---- PROVIDED ENTRIES

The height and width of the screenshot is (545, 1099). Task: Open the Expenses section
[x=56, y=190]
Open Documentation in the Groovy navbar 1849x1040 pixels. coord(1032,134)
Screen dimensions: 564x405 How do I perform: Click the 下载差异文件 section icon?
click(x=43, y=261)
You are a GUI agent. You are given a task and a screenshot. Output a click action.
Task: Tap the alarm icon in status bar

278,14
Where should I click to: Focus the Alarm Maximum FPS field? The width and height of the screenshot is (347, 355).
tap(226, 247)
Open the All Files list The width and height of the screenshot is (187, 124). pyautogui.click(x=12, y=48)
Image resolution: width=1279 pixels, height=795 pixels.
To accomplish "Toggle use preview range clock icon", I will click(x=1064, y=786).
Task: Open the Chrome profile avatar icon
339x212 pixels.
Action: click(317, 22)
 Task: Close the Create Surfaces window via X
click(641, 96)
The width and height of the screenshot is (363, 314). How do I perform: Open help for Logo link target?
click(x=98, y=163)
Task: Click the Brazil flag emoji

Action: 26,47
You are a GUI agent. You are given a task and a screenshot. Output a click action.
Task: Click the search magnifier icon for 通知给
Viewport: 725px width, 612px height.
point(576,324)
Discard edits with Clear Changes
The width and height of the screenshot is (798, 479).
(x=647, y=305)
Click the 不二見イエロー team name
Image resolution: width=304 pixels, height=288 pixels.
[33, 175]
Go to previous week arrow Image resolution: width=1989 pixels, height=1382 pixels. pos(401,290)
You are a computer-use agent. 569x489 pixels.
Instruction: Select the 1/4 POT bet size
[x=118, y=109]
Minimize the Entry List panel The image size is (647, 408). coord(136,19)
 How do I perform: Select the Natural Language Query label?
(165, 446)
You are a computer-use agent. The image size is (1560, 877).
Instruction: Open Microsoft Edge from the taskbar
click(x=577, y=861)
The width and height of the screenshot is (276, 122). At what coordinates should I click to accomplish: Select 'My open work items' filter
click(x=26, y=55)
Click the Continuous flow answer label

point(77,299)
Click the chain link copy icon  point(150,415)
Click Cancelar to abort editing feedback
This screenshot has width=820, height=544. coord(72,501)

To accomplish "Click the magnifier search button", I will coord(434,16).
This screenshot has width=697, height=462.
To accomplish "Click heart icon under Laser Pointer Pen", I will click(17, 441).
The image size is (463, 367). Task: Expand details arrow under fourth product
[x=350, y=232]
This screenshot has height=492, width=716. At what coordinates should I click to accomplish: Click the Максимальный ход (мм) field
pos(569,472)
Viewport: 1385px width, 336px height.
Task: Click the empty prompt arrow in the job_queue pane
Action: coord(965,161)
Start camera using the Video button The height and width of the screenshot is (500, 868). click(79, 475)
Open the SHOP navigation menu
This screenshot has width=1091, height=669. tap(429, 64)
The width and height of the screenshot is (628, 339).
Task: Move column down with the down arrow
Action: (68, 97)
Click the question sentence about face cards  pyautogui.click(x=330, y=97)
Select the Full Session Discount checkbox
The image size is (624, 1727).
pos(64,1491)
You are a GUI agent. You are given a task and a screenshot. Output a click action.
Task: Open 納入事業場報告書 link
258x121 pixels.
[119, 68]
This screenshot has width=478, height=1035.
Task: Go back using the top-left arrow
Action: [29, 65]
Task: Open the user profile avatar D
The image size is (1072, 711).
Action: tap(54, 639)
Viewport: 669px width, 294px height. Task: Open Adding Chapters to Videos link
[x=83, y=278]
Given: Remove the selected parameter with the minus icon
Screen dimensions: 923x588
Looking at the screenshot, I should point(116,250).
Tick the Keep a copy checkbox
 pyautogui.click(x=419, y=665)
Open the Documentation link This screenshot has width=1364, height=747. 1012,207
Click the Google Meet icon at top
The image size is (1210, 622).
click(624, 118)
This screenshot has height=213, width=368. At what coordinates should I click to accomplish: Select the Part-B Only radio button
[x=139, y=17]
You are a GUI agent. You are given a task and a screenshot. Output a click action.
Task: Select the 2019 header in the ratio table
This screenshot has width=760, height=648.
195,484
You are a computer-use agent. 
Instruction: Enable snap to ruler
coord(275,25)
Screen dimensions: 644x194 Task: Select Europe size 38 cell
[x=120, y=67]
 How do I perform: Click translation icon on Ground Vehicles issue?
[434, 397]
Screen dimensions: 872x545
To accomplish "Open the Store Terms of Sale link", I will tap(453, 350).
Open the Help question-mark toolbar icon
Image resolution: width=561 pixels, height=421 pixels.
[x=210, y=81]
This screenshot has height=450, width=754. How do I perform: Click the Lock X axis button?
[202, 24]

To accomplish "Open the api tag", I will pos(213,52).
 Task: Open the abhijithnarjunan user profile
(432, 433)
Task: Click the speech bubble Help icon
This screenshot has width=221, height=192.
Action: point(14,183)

--------

YOUR OBJECTIVE » Which lines of the listing contain the string "Viewport"? Find every one and copy each line in full, matching case exactly.

ANSWER TO THE PROBLEM »
Viewport: 725px width, 612px height.
Viewport: 1385px width, 336px height.
Viewport: 669px width, 294px height. Task: Open Adding Chapters to Videos link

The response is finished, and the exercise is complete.